:: Stated exercise ::
Reproduce all of the data below verbatim, preserving every line in its original order.

[Dataset entries]
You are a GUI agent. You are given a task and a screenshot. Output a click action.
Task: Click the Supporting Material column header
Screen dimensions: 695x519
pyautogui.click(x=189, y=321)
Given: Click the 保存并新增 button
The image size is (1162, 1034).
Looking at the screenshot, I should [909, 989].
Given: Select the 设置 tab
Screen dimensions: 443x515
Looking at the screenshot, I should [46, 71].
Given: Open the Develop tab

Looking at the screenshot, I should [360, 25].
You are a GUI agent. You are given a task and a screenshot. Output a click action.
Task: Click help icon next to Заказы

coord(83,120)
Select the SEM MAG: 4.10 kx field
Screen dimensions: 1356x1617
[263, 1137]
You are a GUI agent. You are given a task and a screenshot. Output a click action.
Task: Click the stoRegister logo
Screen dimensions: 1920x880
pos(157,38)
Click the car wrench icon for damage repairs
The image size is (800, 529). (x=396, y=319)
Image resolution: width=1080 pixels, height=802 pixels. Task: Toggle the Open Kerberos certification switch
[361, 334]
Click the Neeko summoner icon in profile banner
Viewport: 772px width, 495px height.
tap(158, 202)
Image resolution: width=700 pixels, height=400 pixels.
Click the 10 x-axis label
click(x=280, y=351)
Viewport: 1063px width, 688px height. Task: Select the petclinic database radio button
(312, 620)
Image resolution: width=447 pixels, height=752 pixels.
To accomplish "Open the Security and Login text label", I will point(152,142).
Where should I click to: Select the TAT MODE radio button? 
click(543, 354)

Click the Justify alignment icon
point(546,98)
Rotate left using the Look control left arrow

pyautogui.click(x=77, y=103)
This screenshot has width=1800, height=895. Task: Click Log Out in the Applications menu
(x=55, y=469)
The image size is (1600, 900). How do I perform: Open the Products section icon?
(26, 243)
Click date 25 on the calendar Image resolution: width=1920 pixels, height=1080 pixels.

:: Full output ::
You are a GUI agent. You are given a task and a screenshot. Output a click action.
Task: Click the Supporting Material column header
Screen dimensions: 695x519
pyautogui.click(x=189, y=321)
Given: Click the 保存并新增 button
The image size is (1162, 1034).
Looking at the screenshot, I should [909, 989].
Given: Select the 设置 tab
Screen dimensions: 443x515
Looking at the screenshot, I should [46, 71].
Given: Open the Develop tab

Looking at the screenshot, I should [360, 25].
You are a GUI agent. You are given a task and a screenshot. Output a click action.
Task: Click help icon next to Заказы

coord(83,120)
Select the SEM MAG: 4.10 kx field
Screen dimensions: 1356x1617
[263, 1137]
You are a GUI agent. You are given a task and a screenshot. Output a click action.
Task: Click the stoRegister logo
Screen dimensions: 1920x880
pos(157,38)
Click the car wrench icon for damage repairs
The image size is (800, 529). (x=396, y=319)
Image resolution: width=1080 pixels, height=802 pixels. Task: Toggle the Open Kerberos certification switch
[361, 334]
Click the Neeko summoner icon in profile banner
Viewport: 772px width, 495px height.
tap(158, 202)
Image resolution: width=700 pixels, height=400 pixels.
Click the 10 x-axis label
click(x=280, y=351)
Viewport: 1063px width, 688px height. Task: Select the petclinic database radio button
(312, 620)
Image resolution: width=447 pixels, height=752 pixels.
To accomplish "Open the Security and Login text label", I will point(152,142).
Where should I click to: Select the TAT MODE radio button? 
click(543, 354)

Click the Justify alignment icon
point(546,98)
Rotate left using the Look control left arrow

pyautogui.click(x=77, y=103)
This screenshot has width=1800, height=895. Task: Click Log Out in the Applications menu
(x=55, y=469)
The image size is (1600, 900). How do I perform: Open the Products section icon?
(26, 243)
Click date 25 on the calendar Image resolution: width=1920 pixels, height=1080 pixels.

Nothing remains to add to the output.